*Task statement:* For the data that follows, print the line with "SMSSSL2412L-BS02 (70, 2070)", the line with "(818) 906-0635 (44, 67)", and all lines between them, exactly as they stand. Omit pictures and add nothing.

(Dataset entries)
-=-=-

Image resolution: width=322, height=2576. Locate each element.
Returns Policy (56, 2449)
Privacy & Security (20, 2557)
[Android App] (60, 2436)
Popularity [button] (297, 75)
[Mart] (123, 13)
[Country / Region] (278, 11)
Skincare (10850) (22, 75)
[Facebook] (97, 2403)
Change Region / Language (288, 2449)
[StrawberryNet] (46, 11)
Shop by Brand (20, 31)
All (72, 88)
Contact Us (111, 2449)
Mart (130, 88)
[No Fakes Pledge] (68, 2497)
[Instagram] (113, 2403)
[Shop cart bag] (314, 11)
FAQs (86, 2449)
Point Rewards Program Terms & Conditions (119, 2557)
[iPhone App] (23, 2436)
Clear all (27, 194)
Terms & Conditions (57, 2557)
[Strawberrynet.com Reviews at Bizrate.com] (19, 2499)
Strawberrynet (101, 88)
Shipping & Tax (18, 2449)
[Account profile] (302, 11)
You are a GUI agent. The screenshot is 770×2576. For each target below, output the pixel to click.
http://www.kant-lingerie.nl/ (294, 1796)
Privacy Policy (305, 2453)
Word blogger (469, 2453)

-=-=-

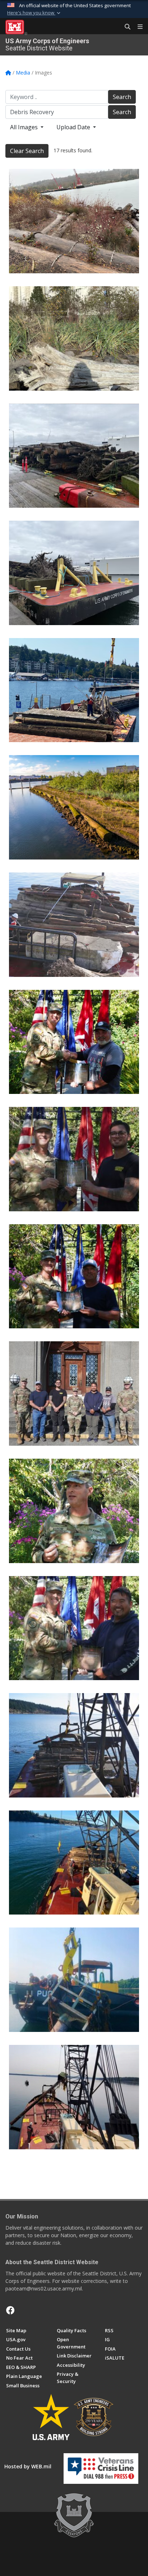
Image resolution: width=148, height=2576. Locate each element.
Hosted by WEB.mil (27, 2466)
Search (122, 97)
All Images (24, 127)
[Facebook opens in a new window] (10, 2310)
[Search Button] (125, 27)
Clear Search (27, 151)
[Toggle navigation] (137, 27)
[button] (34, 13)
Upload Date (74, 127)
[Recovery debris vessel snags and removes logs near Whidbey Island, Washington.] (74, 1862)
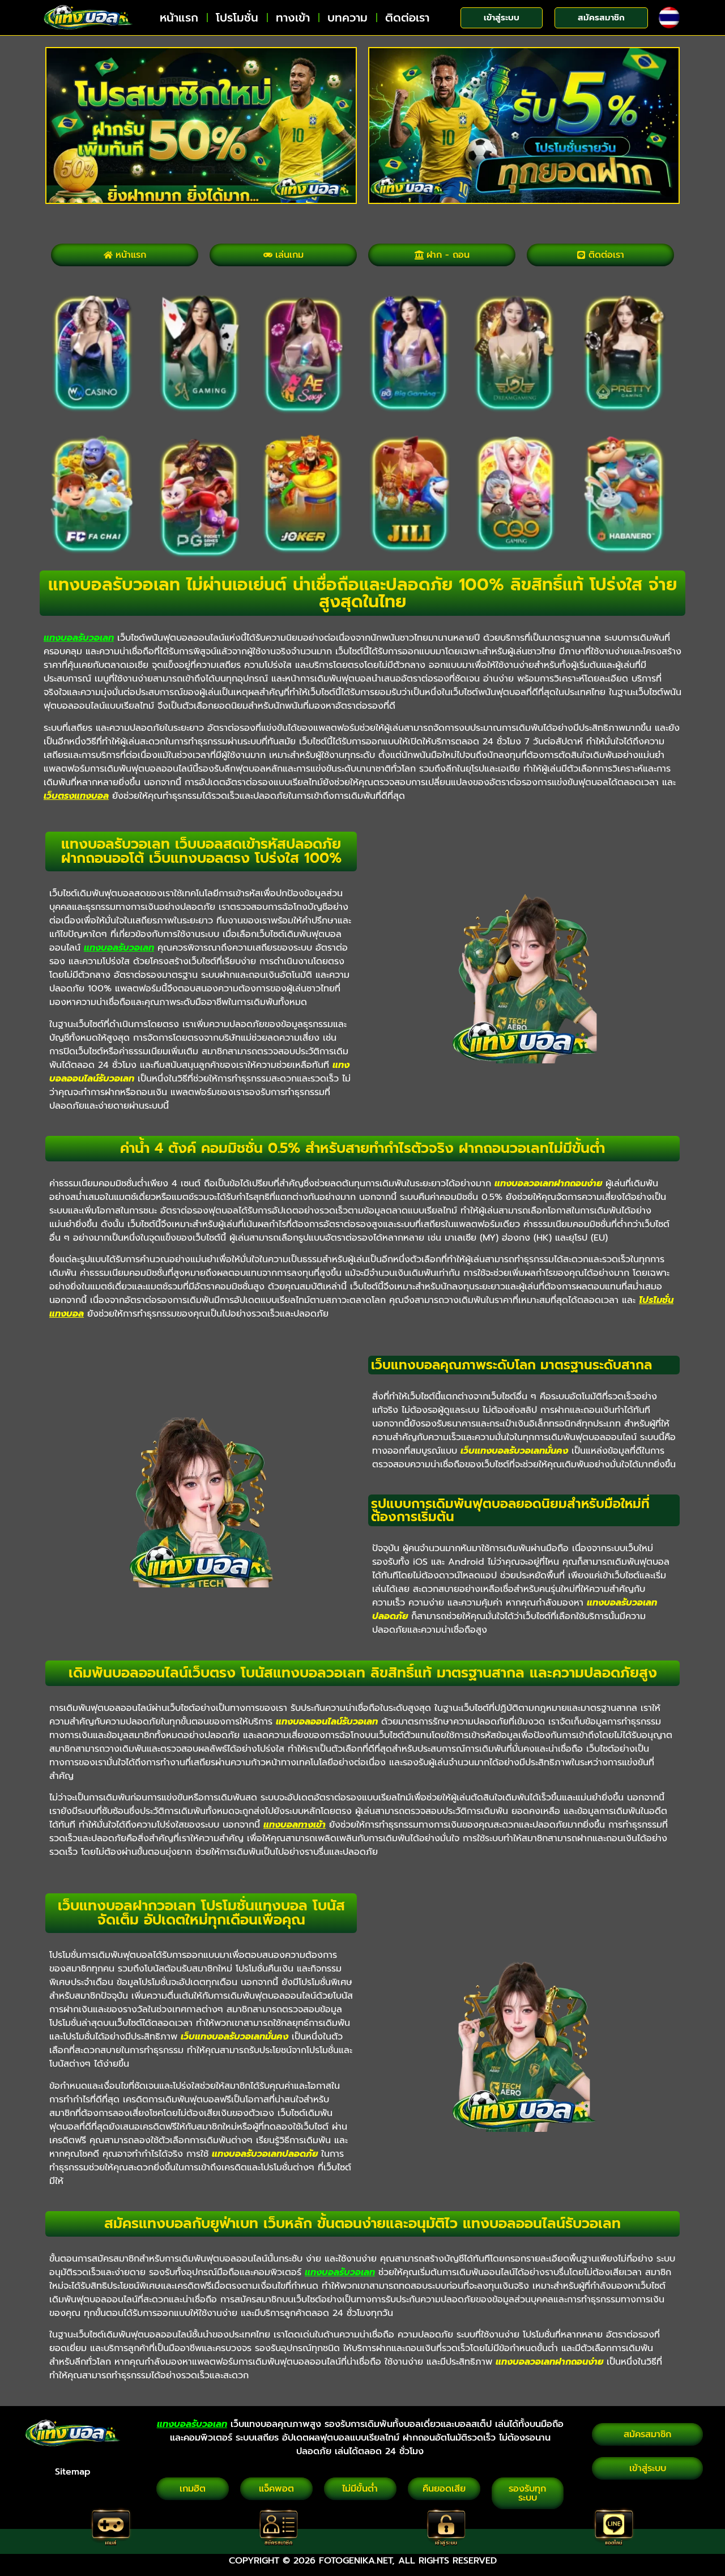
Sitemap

-=-=-

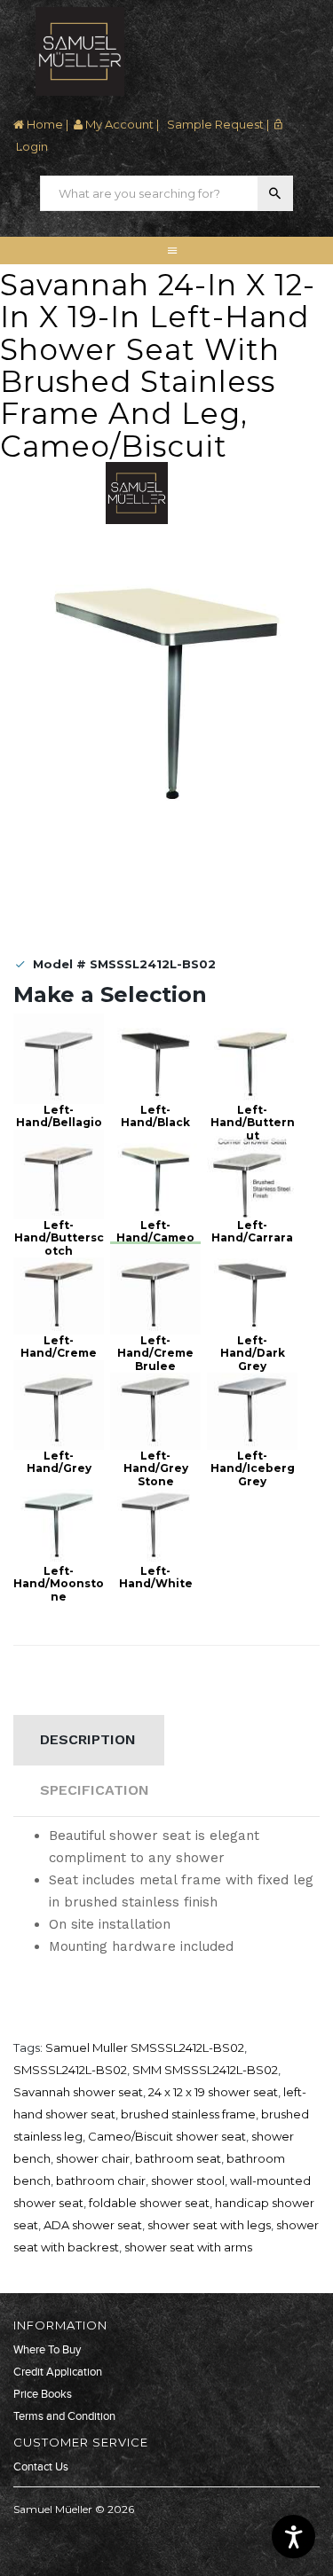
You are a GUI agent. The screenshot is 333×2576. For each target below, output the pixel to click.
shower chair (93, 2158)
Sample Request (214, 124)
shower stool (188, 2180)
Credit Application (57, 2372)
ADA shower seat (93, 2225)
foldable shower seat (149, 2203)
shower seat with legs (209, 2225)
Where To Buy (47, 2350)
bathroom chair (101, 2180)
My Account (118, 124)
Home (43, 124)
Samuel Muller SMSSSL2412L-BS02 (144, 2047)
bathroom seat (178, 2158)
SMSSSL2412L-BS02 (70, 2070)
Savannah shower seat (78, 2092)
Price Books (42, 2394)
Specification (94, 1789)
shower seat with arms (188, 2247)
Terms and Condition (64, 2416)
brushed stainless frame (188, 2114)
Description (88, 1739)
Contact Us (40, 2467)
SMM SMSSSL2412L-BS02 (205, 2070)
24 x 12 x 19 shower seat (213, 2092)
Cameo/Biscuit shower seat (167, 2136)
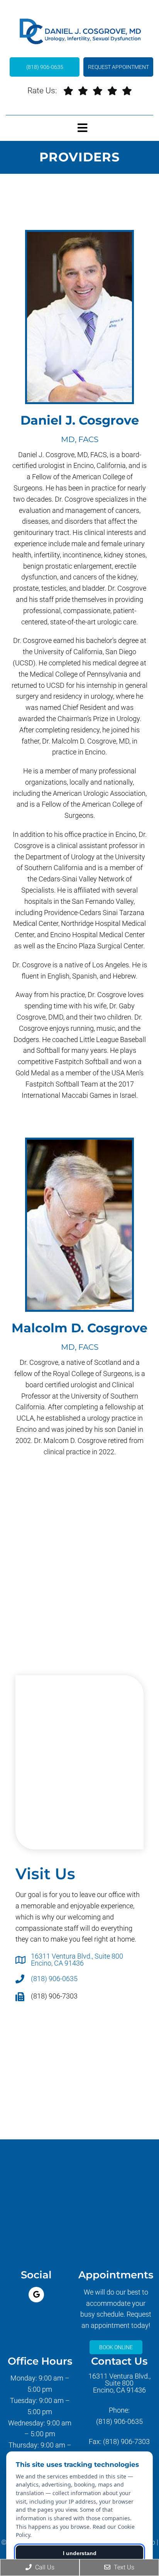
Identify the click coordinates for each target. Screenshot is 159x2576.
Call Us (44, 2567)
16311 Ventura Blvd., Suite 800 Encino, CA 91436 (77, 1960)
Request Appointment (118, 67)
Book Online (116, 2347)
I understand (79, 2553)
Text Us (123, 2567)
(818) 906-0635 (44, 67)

-=-=-

*Solution to the problem:*
SMSSSL2412L-BS02 (70, 2070)
Savannah shower seat (78, 2092)
Price Books (42, 2394)
Specification (94, 1789)
shower seat with arms (188, 2247)
Terms and Condition (64, 2416)
brushed stainless frame (188, 2114)
Description (88, 1739)
Contact Us (40, 2467)
SMM SMSSSL2412L-BS02 (205, 2070)
24 x 12 x 19 shower seat (213, 2092)
Cameo/Biscuit shower seat (167, 2136)
Identify the click coordinates for each target. Screenshot is 159x2576.
Call Us (44, 2567)
16311 Ventura Blvd., Suite 800 Encino, CA 91436 (77, 1960)
Request Appointment (118, 67)
Book Online (116, 2347)
I understand (79, 2553)
Text Us (123, 2567)
(818) 906-0635 (44, 67)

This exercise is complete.